Department of Clinical and Experimental Medicine, Neurological Clinic, University of Pisa, Pisa, Italy.
IRCCS Istituto delle Scienze Neurologiche di Bologna, Programma di Neurogenetica, Bologna, Italy.
J Neurol. 2022 Dec;269(12):6555-6565. doi: 10.1007/s00415-022-11324-3. Epub 2022 Aug 18.
To assess natural history and 12-month change of a series of scales and functional outcome measures in a cohort of 117 patients with primary mitochondrial myopathy (PMM).
Twelve months follow-up data of 117 patients with PMM were collected. We analysed the 6-min walk test (6MWT), timed up-and-go test (× 3) (3TUG), five-times sit-to-stand test (5XSST), timed water swallow test (TWST), and test of masticating and swallowing solids (TOMASS) as functional outcome measures; the Fatigue Severity Scale and West Haven-Yale Multidimensional pain inventory as patient-reported outcome measures. PMM patients were divided into three phenotypic categories: mitochondrial myopathy (MiMy) without extraocular muscles involvement, pure chronic progressive external ophthalmoplegia (PEO) and PEO&MiMy. As 6MWT is recognized to have significant test-retest variability, we calculated MCID (minimal clinically important difference) as one third of baseline 6 min walking distance (6MWD) standard deviation.
At 12-month follow-up, 3TUG, 5XSST and FSS were stable, while TWST and the perceived pain severity (WHYMPI) worsened. 6MWD significantly increased in the entire cohort, especially in the higher percentiles and in PEO patients, while was substantially stable in the lower percentile (< 408 m) and MiMy patients. This increase in 6MWD was considered not significant, as inferior to MCID (33.3 m). NMDAS total score showed a slight but significant decline at 12 months (0.9 point). The perceived pain severity significantly worsened. Patients with PEO performed better in functional measures than patients with PEO&MiMy or MiMy, and had lower values of NMDAS.
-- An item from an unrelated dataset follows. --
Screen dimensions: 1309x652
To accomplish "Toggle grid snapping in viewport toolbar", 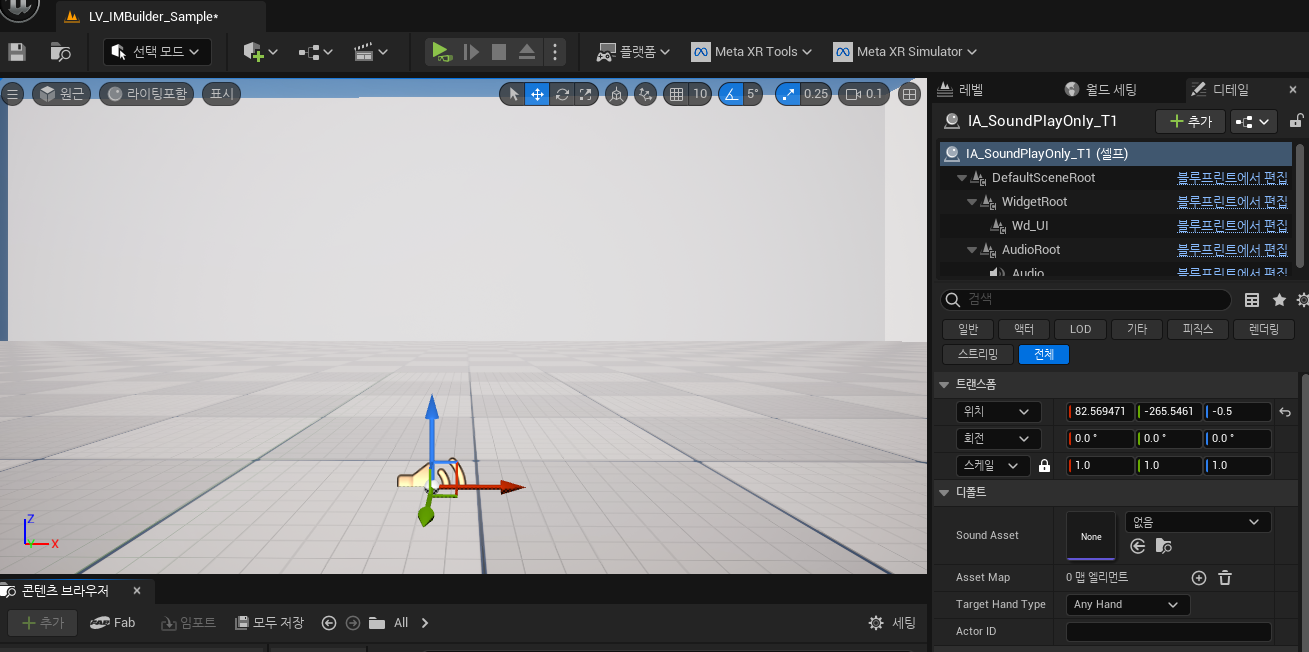I will (x=677, y=94).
PMM patients showed a slow global decline valued by NMDAS at 12 months; 6MWT was a more reliable measurement below 408 m, substantially stable at 12 months. PEO patients had better motor performance and lower NMDAS than PEO&MiMy and MiMy also at 12 months of follow-up.
评估原发性线粒体肌病(PMM)患者队列中一系列量表和功能结果测量的自然史和 12 个月变化。
收集 117 例 PMM 患者的 12 个月随访数据。我们分析了 6 分钟步行测试(6MWT)、3 次起立-行走测试(3TUG)、5 次坐-站测试(5XSST)、定时饮水吞咽测试(TWST)和咀嚼吞咽固体测试(TOMASS)作为功能结果测量;疲劳严重程度量表和惠顿-耶鲁多维疼痛量表作为患者报告的结果测量。PMM 患者分为三种表型类别:无眼外肌受累的线粒体肌病(MiMy)、单纯慢性进行性眼外肌麻痹(PEO)和 PEO&MiMy。由于 6MWT 具有显著的测试-重测变异性,我们计算了 MCID(最小临床重要差异)作为基线 6 分钟步行距离(6MWD)标准差的三分之一。
在 12 个月随访时,3TUG、5XSST 和 FSS 保持稳定,而 TWST 和感知疼痛严重程度(WHYMPI)恶化。整个队列的 6MWD 显著增加,尤其是在较高百分位数和 PEO 患者中,而在较低百分位数(<408m)和 MiMy 患者中则基本稳定。6MWD 的这种增加被认为不显著,低于 MCID(33.3m)。NMDAS 总分在 12 个月时略有但显著下降(0.9 分)。感知疼痛严重程度显著恶化。PEO 患者在功能测量中表现优于 PEO&MiMy 或 MiMy 患者,且 NMDAS 值较低。
PMM 患者在 12 个月时表现出 NMDAS 评估的缓慢全面下降;6MWT 在 408m 以下是一种更可靠的测量方法,在 12 个月时基本稳定。PEO 患者在 12 个月随访时的运动表现优于 PEO&MiMy 和 MiMy,且 NMDAS 较低。